[Records from a data source]

Segment Open

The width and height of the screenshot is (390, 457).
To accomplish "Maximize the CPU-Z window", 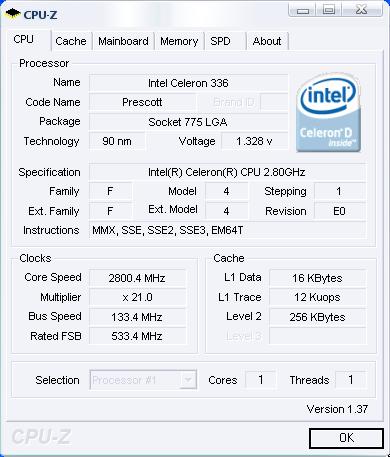I will (329, 9).
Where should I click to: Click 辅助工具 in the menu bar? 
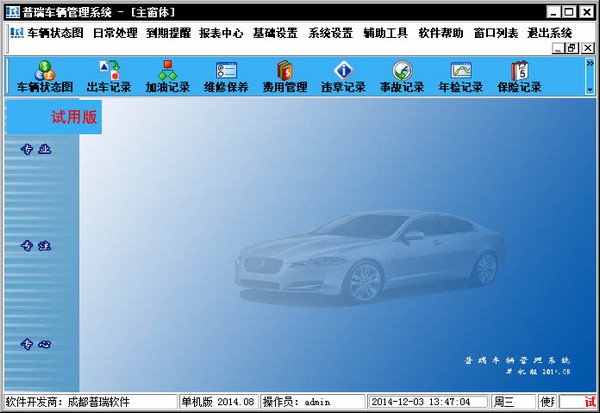point(385,33)
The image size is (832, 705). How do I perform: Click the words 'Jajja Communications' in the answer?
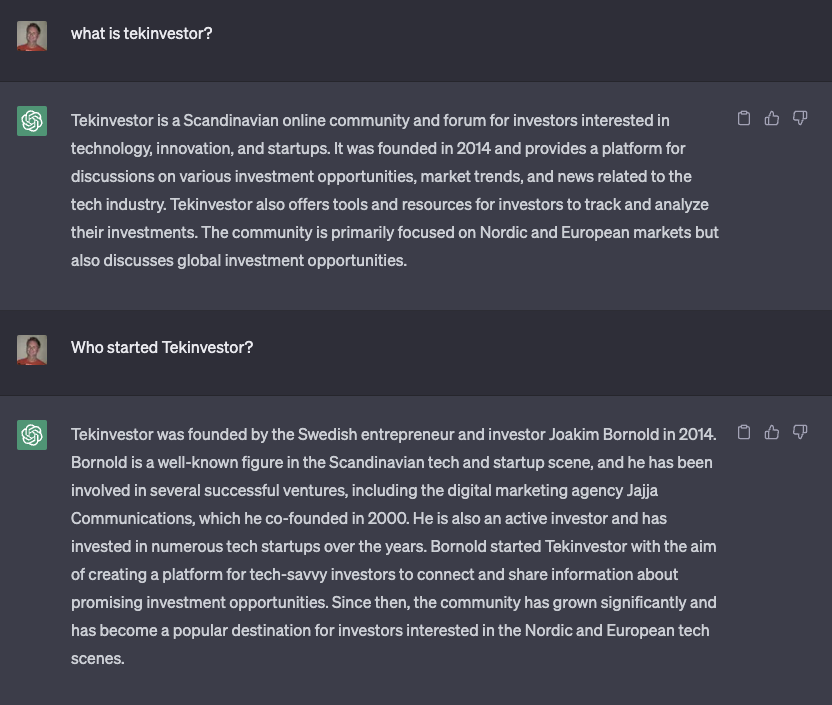coord(365,504)
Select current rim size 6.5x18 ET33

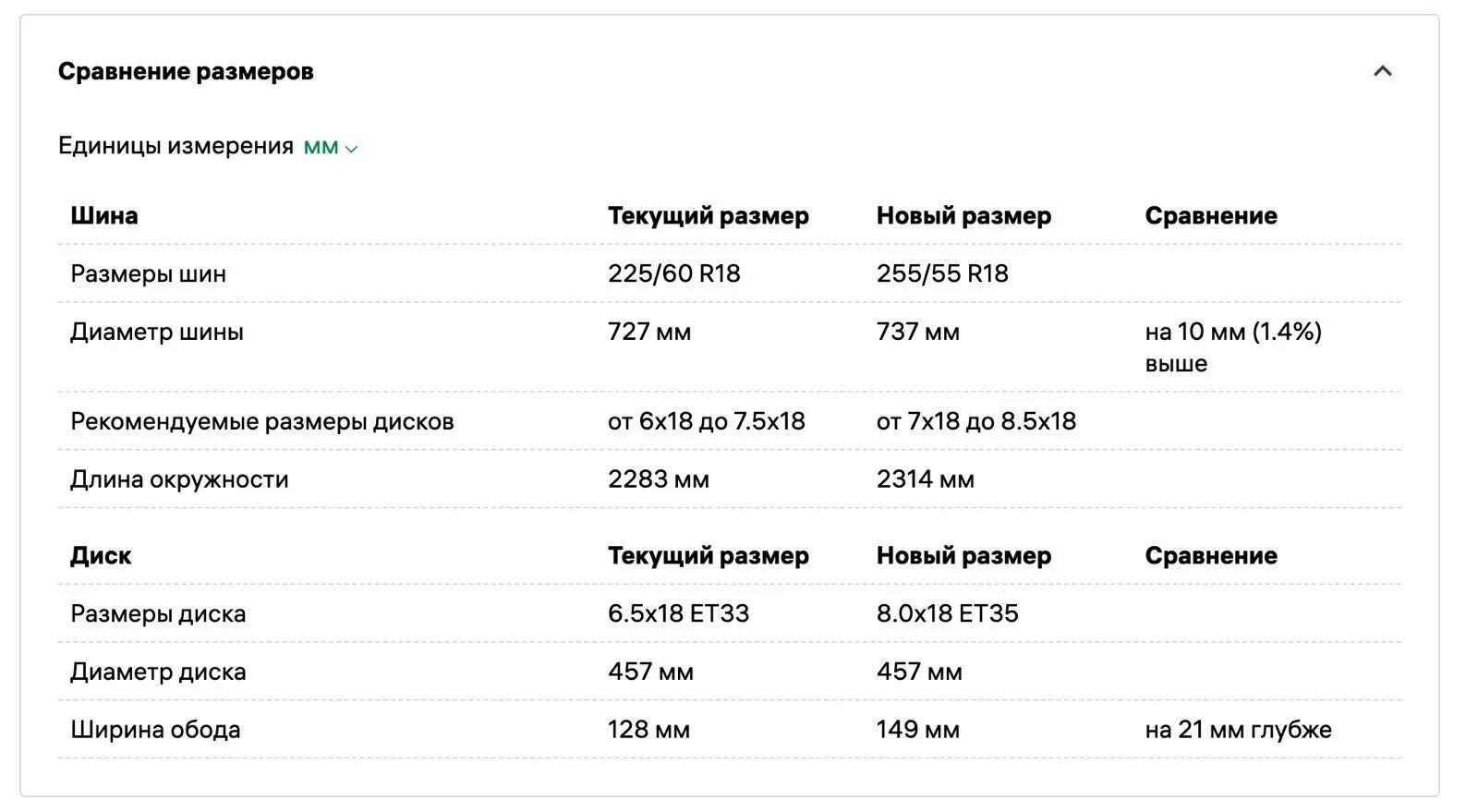tap(678, 613)
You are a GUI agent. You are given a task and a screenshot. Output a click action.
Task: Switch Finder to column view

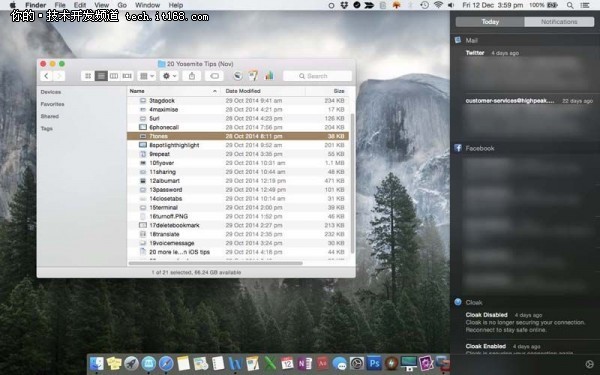(x=114, y=76)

Segment Closed

With the pictures excluded, transcribe word for word only the lines from the one containing "Select current rim size 6.5x18 ET33" through the last line of the records.

Select current rim size 6.5x18 ET33

tap(678, 613)
You are a GUI agent. You are given a task and a screenshot. Output a click action.
Task: Switch Finder to column view

(x=114, y=76)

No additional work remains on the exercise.